China Caixin manufacturing PMI edge up at 50.2 in November

The Caixin/Markit Manufacturing purchasing managers’ index for November was at 50.2 points, edging up slightly compared to 50.1 points in October.

Workers in an electronics factory in China

Factory activity among smaller Chinese firms improved slightly in November from the previous month, helped by the ramp up in demand ahead of the seasonal year-end festivities. The number was better-than-expected compared to the flat forecast from analysts who had expected worse results due effects from the United States (US)-China trade war.

The Caixin/Markit Manufacturing purchasing managers’ index (PMI) for November was at 50.2 points, edging up slightly compared to 50.1 points in October. Economists in a Reuters poll had expected the sector to fall flat on the 50-mark that separates expansion and contraction, at a reading of 50.0 points.

For last month, new export orders extended their contractionary phase, shrinking to 47.7 points from 48.8 points a month earlier. New orders improved to 50.9 points in November compared to 50.4 points previously.

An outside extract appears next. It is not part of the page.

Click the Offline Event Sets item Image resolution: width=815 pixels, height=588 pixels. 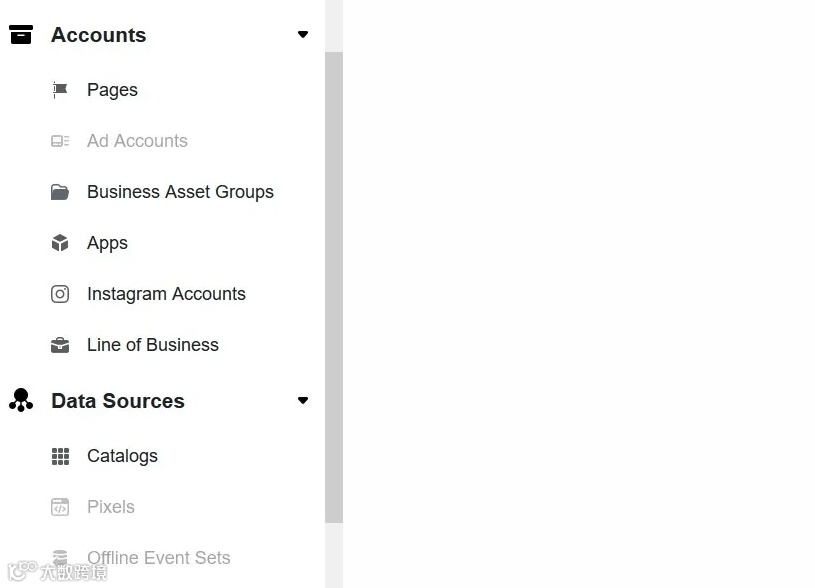(x=158, y=558)
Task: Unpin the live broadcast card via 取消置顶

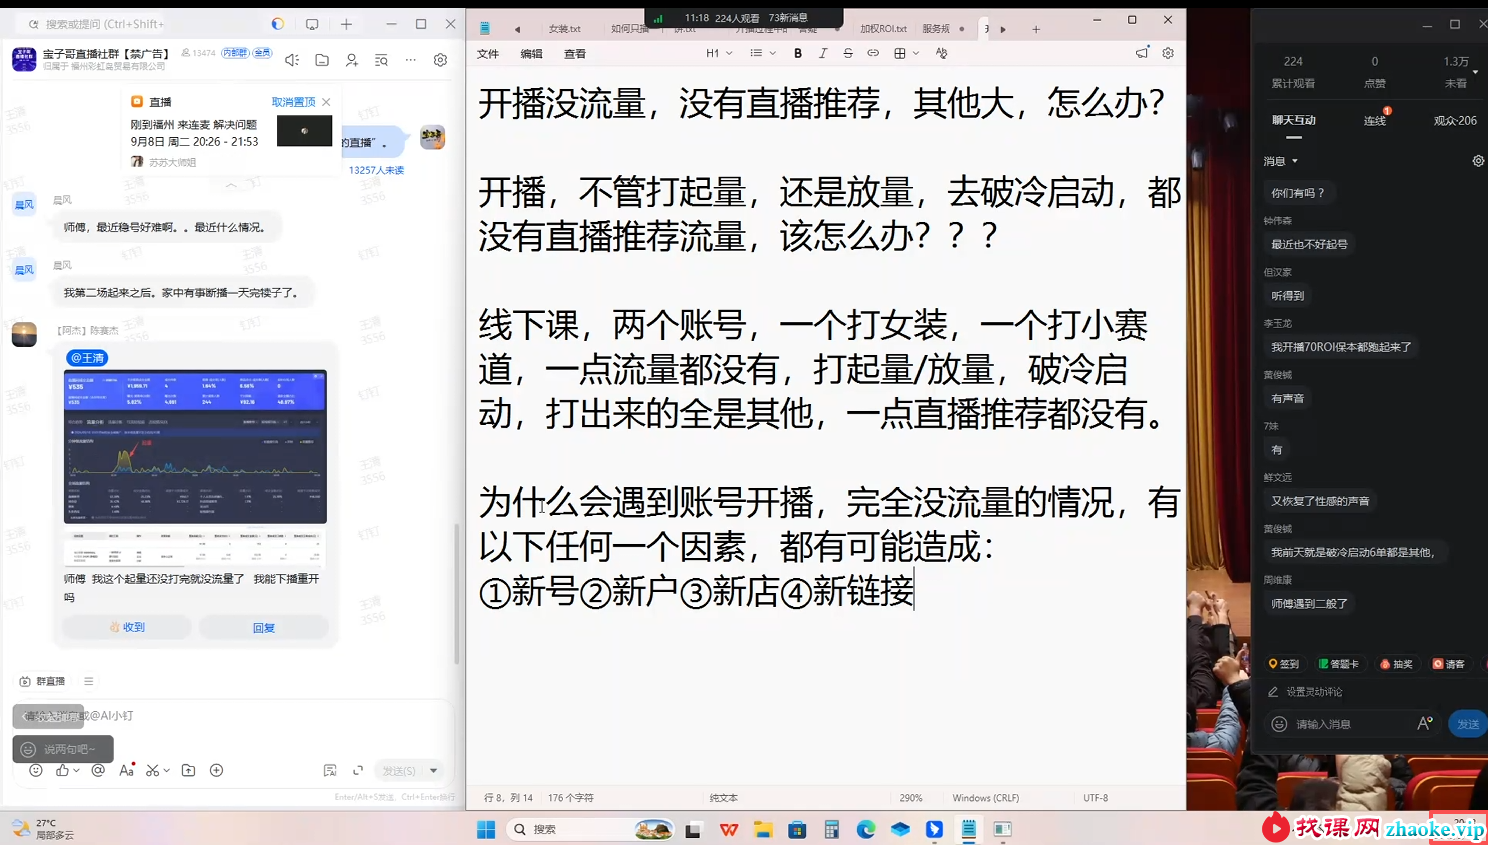Action: [x=293, y=102]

Official PMI numbers released on Friday showed China’s manufacturing sector stalling the first time in over two years in November at 50.0 points, falling below analysts’ expectations.

China has been embroiled in a scathing trade war with the US in recent months, affecting manufacturing demand as goods get more expensive. The US has hit a total US$250 billion worth of Chinese goods with tariffs since July, and China has retaliated by imposing duties on US$110 billion of US goods.

Over the weekend, both countries called for a truce on their tariff war at the G20 Summit. Mr Trump will postpone the plan to raise tariffs on US$200 billion worth of Chinese goods from 10% to 25% coming January 1. Mr Xi on the other side of the bench agreed to an undisclosed amount of increase in their purchases of US industrial, energy and agricultural products.

Both sides aim to reach an arrangement on a broader trade agreement within 90 days.

International Monetary Fund’s chief Christine Lagarde has already stepped forward to state that the impact of trade tensions on global growth is causing worse than expected repercussions, calling the rise of trade barriers a “self-defeating” strategy “for all involved”.